Data for this exercise:
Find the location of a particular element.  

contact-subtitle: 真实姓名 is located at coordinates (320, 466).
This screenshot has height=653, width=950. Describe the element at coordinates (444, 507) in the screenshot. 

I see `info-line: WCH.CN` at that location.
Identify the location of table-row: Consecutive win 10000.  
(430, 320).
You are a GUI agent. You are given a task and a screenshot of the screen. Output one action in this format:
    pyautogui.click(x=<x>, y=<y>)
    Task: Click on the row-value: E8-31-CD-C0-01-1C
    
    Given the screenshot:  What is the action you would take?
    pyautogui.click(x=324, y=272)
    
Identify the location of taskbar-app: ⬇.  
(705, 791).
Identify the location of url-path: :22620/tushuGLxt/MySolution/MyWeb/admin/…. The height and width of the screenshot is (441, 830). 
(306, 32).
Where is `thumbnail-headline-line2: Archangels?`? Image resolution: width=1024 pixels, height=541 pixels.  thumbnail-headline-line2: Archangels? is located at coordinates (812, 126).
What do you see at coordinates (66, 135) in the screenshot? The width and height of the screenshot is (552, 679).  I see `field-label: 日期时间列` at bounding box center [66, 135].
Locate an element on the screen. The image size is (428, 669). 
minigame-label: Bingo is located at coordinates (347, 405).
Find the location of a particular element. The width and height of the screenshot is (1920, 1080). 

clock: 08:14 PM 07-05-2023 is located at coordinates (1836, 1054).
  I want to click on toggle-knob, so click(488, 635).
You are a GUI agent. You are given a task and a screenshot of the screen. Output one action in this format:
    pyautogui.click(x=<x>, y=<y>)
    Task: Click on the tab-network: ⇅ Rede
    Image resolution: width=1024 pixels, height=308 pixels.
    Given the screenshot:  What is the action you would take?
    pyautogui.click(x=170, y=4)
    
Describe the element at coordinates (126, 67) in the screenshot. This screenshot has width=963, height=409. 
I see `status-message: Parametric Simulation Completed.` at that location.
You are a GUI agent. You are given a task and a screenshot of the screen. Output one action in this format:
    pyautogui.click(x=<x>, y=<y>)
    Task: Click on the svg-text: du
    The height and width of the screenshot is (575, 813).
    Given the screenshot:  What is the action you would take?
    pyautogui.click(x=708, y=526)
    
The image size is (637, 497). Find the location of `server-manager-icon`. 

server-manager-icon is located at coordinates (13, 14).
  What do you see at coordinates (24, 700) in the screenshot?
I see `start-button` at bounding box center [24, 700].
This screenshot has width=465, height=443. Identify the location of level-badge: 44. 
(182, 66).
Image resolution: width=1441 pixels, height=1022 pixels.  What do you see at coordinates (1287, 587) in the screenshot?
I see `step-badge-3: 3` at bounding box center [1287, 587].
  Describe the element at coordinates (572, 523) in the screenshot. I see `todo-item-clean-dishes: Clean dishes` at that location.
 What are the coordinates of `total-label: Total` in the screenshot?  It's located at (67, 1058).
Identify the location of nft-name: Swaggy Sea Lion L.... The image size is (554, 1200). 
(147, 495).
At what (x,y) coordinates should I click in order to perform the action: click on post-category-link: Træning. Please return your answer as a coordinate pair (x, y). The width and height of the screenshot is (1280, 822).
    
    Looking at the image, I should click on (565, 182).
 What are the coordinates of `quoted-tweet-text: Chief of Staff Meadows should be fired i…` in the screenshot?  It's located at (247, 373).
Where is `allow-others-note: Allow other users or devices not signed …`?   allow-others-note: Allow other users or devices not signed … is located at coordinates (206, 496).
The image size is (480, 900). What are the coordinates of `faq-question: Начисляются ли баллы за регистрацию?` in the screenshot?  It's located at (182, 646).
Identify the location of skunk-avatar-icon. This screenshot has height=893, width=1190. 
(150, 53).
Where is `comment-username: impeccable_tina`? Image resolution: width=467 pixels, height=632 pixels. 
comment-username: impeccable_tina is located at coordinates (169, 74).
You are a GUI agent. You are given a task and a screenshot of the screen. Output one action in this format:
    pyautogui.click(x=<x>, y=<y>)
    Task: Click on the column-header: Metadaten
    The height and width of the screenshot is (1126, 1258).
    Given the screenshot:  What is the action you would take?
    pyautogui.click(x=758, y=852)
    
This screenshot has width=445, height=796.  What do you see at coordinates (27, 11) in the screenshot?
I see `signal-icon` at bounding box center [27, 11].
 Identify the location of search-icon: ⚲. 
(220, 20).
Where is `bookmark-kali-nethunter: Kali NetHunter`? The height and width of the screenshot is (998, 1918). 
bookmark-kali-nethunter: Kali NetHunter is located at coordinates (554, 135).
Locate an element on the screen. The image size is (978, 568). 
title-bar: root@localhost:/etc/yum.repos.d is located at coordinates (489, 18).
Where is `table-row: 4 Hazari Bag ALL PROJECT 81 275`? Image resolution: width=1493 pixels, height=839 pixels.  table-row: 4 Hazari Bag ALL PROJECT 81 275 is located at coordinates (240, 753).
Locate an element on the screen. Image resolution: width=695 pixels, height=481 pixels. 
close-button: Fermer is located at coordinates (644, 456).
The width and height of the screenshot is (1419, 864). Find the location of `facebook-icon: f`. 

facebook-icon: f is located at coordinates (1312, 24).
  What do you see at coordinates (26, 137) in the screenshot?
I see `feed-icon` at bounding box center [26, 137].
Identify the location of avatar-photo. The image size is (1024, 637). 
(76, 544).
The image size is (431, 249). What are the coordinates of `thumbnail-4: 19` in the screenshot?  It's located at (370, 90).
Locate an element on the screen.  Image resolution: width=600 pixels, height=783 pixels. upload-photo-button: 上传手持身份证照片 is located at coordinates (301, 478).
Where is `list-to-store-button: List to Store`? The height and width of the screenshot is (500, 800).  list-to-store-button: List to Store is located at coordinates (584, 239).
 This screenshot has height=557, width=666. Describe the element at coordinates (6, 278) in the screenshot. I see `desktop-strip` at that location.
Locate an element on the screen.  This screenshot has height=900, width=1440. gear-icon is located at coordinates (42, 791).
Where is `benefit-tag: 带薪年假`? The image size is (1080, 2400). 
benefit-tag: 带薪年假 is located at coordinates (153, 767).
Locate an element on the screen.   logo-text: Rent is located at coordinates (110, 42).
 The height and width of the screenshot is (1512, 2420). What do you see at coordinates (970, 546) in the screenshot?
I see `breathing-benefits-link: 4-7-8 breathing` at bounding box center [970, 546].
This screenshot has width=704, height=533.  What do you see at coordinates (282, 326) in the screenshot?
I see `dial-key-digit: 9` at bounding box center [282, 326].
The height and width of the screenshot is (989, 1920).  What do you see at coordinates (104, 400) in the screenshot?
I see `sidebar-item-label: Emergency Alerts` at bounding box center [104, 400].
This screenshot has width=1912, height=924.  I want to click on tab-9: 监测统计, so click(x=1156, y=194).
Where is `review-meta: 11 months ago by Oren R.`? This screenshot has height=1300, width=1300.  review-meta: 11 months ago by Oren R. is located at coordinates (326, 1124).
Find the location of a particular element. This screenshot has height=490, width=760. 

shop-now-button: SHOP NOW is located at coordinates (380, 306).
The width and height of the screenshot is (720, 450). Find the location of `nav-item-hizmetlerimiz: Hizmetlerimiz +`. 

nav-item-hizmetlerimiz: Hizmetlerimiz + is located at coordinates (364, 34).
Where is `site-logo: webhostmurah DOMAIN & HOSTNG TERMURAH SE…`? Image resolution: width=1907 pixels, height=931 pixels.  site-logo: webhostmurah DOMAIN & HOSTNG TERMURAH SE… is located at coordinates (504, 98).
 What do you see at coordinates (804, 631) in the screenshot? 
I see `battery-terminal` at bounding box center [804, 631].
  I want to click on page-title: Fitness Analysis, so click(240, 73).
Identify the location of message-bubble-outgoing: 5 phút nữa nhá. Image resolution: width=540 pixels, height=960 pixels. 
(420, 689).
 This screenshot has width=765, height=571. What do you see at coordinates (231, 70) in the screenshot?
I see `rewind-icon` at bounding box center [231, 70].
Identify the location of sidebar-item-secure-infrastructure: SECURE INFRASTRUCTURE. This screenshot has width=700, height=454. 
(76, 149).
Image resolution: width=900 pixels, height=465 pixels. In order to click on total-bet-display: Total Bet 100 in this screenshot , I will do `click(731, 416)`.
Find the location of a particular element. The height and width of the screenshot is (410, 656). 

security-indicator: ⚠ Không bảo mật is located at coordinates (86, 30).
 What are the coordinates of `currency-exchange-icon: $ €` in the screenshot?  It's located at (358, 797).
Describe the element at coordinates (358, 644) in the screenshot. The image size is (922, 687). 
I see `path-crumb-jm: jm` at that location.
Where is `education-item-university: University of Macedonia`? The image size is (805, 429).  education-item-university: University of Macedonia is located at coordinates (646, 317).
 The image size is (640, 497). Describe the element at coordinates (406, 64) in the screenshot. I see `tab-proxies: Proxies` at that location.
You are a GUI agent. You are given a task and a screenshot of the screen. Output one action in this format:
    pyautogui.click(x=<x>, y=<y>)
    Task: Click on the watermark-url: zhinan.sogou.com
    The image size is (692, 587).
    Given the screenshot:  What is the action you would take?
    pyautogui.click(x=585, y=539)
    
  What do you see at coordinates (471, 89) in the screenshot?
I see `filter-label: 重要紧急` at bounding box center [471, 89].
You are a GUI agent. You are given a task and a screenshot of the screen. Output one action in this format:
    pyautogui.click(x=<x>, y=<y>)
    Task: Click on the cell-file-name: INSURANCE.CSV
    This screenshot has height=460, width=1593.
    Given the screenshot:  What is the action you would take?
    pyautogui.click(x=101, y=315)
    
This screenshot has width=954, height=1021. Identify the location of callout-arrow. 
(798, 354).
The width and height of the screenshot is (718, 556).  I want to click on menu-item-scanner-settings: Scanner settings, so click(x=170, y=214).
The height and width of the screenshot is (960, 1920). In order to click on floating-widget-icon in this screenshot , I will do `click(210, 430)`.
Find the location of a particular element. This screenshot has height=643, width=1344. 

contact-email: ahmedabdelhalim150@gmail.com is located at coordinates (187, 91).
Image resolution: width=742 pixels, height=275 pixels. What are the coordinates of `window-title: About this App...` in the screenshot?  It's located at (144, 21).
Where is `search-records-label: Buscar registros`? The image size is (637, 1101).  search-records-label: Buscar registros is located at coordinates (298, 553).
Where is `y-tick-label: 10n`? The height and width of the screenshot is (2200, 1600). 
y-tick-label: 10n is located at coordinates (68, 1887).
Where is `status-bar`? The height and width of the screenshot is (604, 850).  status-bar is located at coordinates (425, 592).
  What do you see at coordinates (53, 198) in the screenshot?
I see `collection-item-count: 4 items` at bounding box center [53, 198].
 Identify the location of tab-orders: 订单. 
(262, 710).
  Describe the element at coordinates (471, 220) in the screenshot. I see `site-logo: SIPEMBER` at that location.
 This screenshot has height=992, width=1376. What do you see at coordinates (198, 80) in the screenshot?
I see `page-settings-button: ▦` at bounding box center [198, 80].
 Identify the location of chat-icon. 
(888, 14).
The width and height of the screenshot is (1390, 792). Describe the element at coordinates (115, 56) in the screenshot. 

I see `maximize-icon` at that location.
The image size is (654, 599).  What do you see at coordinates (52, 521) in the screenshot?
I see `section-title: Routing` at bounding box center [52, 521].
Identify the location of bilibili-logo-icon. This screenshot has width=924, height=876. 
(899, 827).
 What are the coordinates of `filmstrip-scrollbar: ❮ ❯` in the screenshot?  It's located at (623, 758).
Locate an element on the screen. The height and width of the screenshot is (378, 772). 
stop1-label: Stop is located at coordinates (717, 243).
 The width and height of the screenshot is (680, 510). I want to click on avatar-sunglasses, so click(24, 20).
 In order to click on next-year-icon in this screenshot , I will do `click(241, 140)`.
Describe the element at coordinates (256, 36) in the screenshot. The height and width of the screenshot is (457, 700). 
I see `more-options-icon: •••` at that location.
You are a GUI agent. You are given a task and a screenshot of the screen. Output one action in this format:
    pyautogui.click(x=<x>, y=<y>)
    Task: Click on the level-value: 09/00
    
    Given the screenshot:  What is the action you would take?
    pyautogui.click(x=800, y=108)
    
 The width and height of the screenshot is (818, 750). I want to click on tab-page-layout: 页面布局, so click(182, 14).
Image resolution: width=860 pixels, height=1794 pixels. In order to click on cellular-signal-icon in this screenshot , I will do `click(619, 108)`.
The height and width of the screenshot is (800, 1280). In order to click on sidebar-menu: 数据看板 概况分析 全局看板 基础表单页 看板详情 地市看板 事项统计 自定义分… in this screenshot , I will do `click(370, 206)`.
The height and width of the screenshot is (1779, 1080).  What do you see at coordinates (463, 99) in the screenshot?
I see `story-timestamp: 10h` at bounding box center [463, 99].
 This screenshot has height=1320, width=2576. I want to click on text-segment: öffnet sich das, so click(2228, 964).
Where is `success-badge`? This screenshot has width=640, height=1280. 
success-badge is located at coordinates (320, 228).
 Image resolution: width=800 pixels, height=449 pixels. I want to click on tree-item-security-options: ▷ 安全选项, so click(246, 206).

Task details:
Rewrite the records from the first line through the line containing "minigame-label: Bingo is", changing "Identify" to "Determine" and leaving everything else as it is.

Answer section:
Find the location of a particular element.  

contact-subtitle: 真实姓名 is located at coordinates (320, 466).
This screenshot has height=653, width=950. Describe the element at coordinates (444, 507) in the screenshot. 

I see `info-line: WCH.CN` at that location.
Determine the location of table-row: Consecutive win 10000.  
(430, 320).
You are a GUI agent. You are given a task and a screenshot of the screen. Output one action in this format:
    pyautogui.click(x=<x>, y=<y>)
    Task: Click on the row-value: E8-31-CD-C0-01-1C
    
    Given the screenshot:  What is the action you would take?
    pyautogui.click(x=324, y=272)
    
Determine the location of taskbar-app: ⬇.  
(705, 791).
Determine the location of url-path: :22620/tushuGLxt/MySolution/MyWeb/admin/…. The height and width of the screenshot is (441, 830). 
(306, 32).
Where is `thumbnail-headline-line2: Archangels?`? Image resolution: width=1024 pixels, height=541 pixels.  thumbnail-headline-line2: Archangels? is located at coordinates (812, 126).
What do you see at coordinates (66, 135) in the screenshot? The width and height of the screenshot is (552, 679).  I see `field-label: 日期时间列` at bounding box center [66, 135].
Locate an element on the screen. The image size is (428, 669). 
minigame-label: Bingo is located at coordinates (347, 405).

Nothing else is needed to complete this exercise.